News Brief: First U.S. Case of Novel Coronavirus Confirmed

On Jan. 21, 2020, the Centers for Disease Control and Prevention (CDC) announced the first confirmed U.S. case of novel coronavirus (2019-nCoV). This particular coronavirus is associated with an outbreak of pneumonia in Wuhan City, Hubei Province, China, and is responsible for hundreds of illnesses and 17 deaths in China.

The outbreak of 2019-nCoV is relatively new, and public health officials are investigating the new coronavirus, but it is spreading rapidly. In fact, the World Health Organization (WHO) first reported the discovery of the 2019-nVoC just a few week ago on Jan. 9, 2020.

The CDC states that this outbreak is a rapidly evolving situation, citing that it will provide updates as they become available. Countries with confirmed cases of 2019-nCoV include China, Taiwan, Thailand, Japan, South Korea and the United States. As of now, only one known case has been confirmed in the United States.

What is a coronavirus?

According to the CDC, coronaviruses are common in animal species, and most don’t affect humans. As of now, only seven different coronaviruses are known to infect humans. Common coronaviruses typically cause mild to moderate upper-respiratory tract illness, and those affected exhibit cold-like symptoms.

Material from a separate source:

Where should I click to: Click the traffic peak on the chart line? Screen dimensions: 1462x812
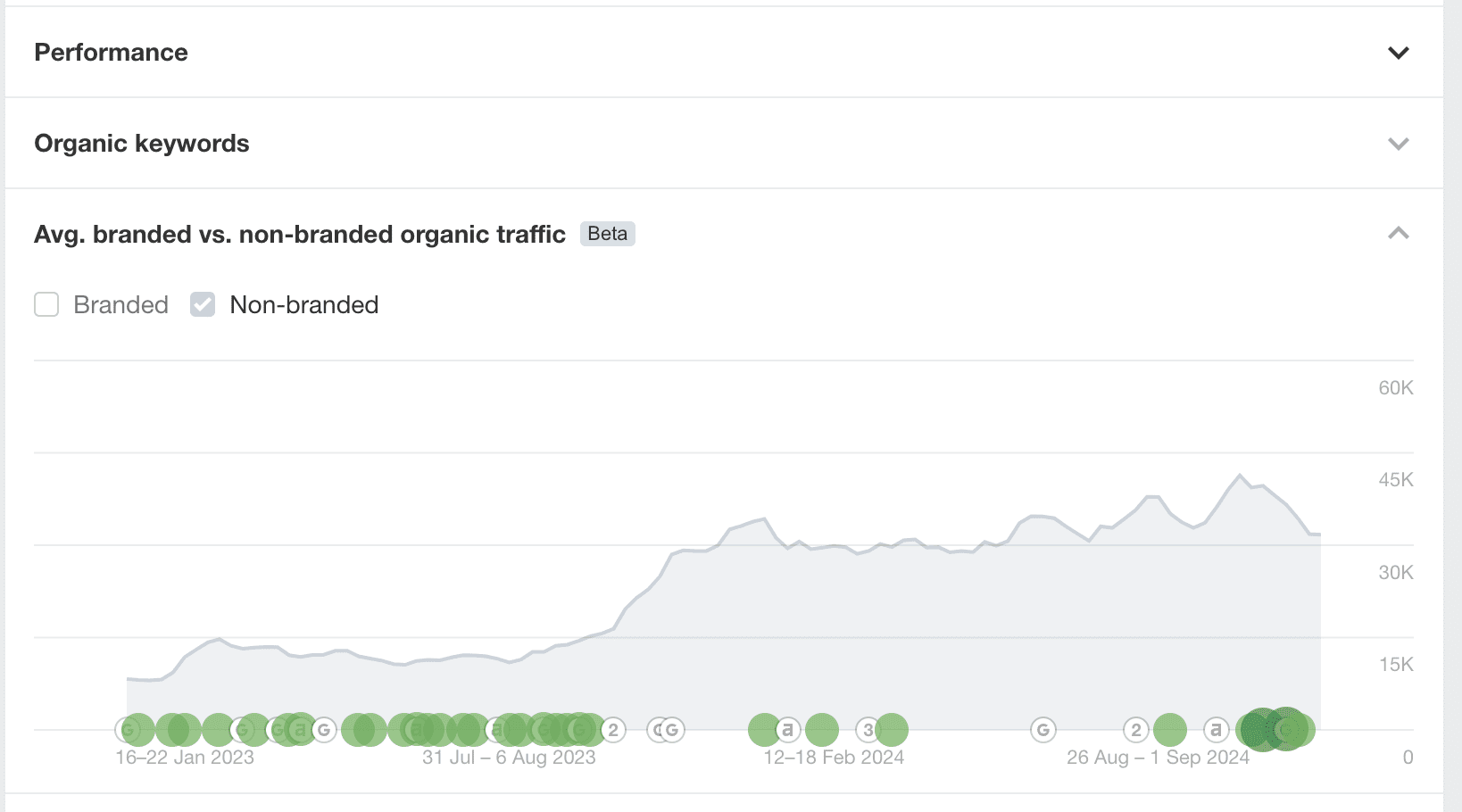(x=1240, y=475)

However, the 2019-nCoV, as well as two other human coronaviruses, have caused severe symptoms. In 2012, the Middle East Respiratory Syndrome Coronavirus (MERS-CoV) outbreak caused severe illness. Nearly 4 out of 10 people who contracted MERS-CoV died. The severe acute respiratory syndrome coronavirus (SARS-CoV), which was first reported in Asia in 2003, spread to two dozen countries, infected 8,098 people and caused 774 deaths before it was contained. In the case of MERS-CoV and SARS-CoV, officials believe that the virus was spread via person-to-person contact with respiratory pathogens (e.g., through sneezing and coughing).

In each case of these severe coronaviruses, the outbreaks required comprehensive response from public health organizations. Officials believe that the 2019-nCoV outbreak will require the same. However, public health officials stress that this situation is still evolving, and there’s much that is still unknown.

What’s next?

The CDC believes there is little risk to the general U.S. public. More information will be provided by the WHO and the CDC as it becomes available. We will continue to monitor the situation and provide updates as necessary.